Mr. Wonderful is encouraging me to check out other schools besides my current one. Staying here would be much cheaper. I really want to focus on Language Development in People with Intellectual and Developmental Disabilities (such as Down syndrome). Still trying to decide who would have the best program and if I would qualify to go. I am looking at University of Washington (ranked #5 in SLP programs according to US News and World Report), University of Iowa (ranked #1), Vanderbilt (also #5), Florida State (#15), University of Georgia (#46), University of Virginia (#53), and University of Utah also (#46).

Will it be worth uprooting the family again (and possibly leaving Firstborn behind as he starts college)? Mr. Wonderful wants to continue his education, too - will it postpone that further? What about having to pay nonresidential fees? Can I qualify for any aid or scholarships? What will I do with The Love Magnet when I have to do summer semesters?! Can she attend some kind of summer school or daycare on campus?

Then there is the slight nagging in the back of my head: you're not smart enough, it's too hard, change to something easier. I am pushing those thoughts down and obliterating that voice the best I can. I know I can accomplish this (although never in my life did I think I would do something in the health field and earn a masters degree).

I told one of the grad students today that the most frustrating thing about all this is that I don't know what kind of questions to ask. It's all a bit overwhelming. I plan on taking the GRE this summer at least twice. I don't apply for grad school until next fall. I am somewhat successfully juggling being a mom and student right now.........at least I hope I am.

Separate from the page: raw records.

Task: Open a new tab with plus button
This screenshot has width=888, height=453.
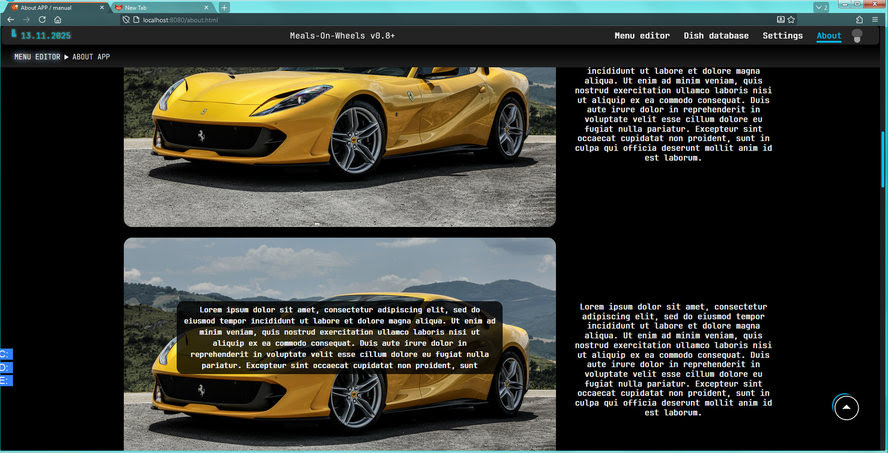Action: (x=224, y=7)

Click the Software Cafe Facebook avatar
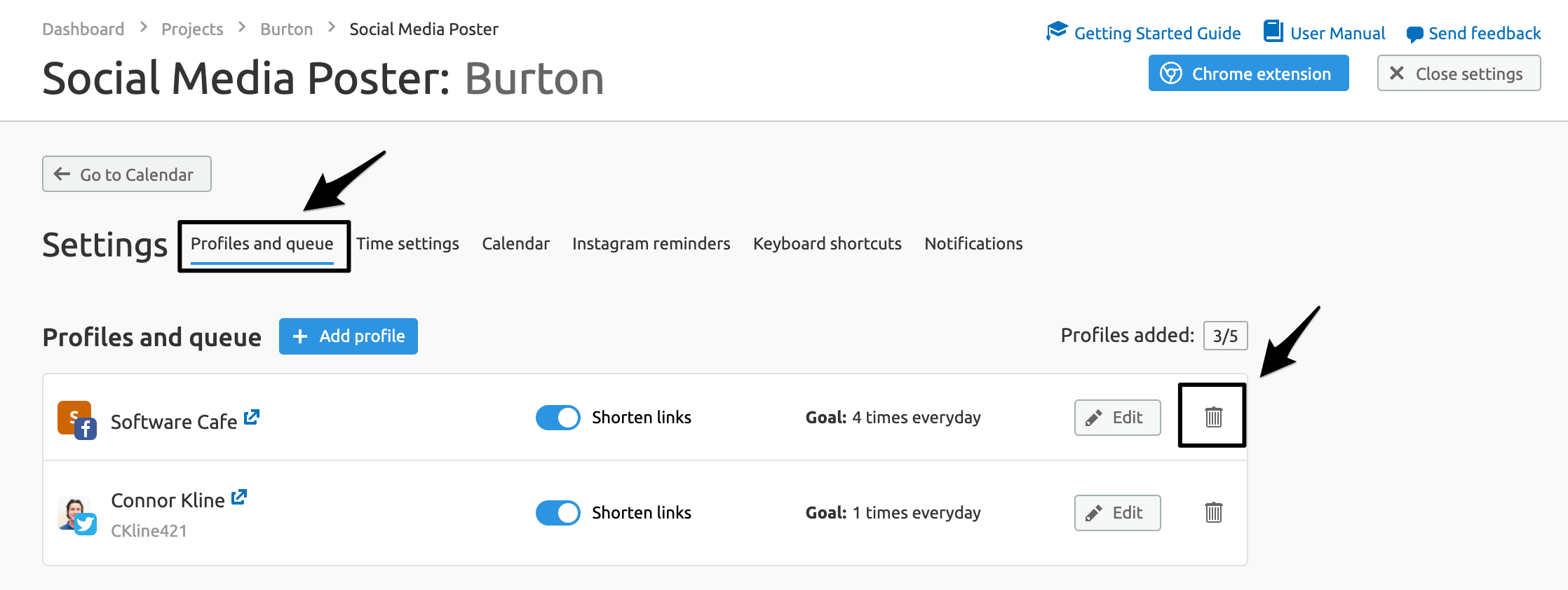[x=76, y=420]
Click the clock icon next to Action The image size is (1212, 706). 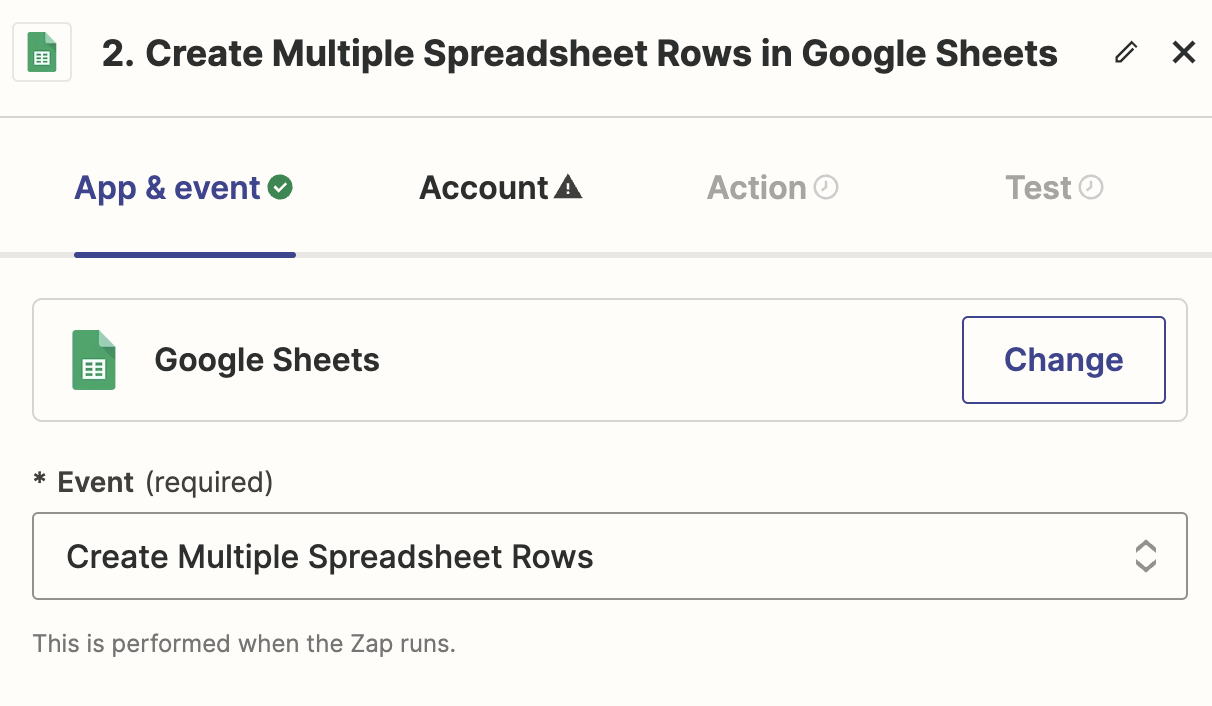pyautogui.click(x=826, y=187)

Did I mention how this journey is taking me out of my comfort zone on a daily basis? That is a good thing........right?

I still need to plan my 14 Days of Valentines. I forgot to write my Sunday Gratitudes this week. I have piles of laundry to fold.

I think I had better start with a list of gratitudes. Sunday Gratitudes on a Thursday. Be back tomorrow with that.

4 comments:

My name is Sarah said...

This is Joyce. How very exciting this all is. I know you can do whatever you wish for. I will be anxious to hear how this all plays out for you.

Kristin said...

LOVE the 14 days of Valentines!!!!! I actually had a little tear reading the things you've done for your hubby. I sooooo need to do this. I am terrible at doing this sort of thing on a regular basis!

Wendy said...

Carrie, it is inspiring to read about your doubts and fears going to school. I need to do this someday and I am dreading those feelings! You are an inspiration. Keep it up!

Anna said...

Can't believe you are approaching the end of your undergrad! Congrats.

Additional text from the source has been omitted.